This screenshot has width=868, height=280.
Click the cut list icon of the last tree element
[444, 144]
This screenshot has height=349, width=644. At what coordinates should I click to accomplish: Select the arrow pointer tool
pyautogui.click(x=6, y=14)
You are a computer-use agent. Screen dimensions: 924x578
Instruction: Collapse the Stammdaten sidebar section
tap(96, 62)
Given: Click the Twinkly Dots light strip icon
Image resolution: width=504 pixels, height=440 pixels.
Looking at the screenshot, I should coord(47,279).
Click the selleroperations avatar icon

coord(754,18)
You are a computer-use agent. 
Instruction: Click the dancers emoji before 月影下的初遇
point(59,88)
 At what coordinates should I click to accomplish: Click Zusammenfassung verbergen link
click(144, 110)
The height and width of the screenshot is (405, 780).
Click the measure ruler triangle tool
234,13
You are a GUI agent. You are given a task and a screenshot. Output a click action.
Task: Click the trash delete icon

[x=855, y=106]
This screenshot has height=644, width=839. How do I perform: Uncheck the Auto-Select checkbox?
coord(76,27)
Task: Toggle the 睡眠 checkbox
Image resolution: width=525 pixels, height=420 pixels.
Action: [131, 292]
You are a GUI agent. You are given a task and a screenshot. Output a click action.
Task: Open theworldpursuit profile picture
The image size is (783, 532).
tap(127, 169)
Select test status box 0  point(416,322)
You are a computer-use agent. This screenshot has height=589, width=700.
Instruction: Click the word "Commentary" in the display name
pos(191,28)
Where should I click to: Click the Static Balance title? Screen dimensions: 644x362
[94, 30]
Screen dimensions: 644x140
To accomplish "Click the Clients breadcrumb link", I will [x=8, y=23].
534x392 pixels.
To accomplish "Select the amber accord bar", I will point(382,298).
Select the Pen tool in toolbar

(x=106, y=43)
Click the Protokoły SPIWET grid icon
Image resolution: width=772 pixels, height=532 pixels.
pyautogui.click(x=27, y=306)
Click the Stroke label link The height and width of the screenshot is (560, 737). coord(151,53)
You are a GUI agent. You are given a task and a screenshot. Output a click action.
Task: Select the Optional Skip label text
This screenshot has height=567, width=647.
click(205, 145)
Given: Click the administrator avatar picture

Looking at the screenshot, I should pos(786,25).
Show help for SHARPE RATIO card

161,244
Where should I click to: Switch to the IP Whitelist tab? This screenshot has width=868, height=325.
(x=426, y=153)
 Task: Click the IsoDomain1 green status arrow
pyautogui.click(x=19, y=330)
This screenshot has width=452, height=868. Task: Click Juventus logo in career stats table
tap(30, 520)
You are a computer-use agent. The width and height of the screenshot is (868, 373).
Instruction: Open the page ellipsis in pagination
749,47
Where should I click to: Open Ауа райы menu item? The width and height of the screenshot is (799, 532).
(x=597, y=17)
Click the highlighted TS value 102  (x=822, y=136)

--

### Requirement
Among the entries, copy every line containing the word "computer".

### Written response
You are a computer-use agent. Screen dimensions: 924x578
You are a computer-use agent. 
You are a computer-use agent. This screenshot has height=589, width=700.
You are a computer-use agent. The width and height of the screenshot is (868, 373).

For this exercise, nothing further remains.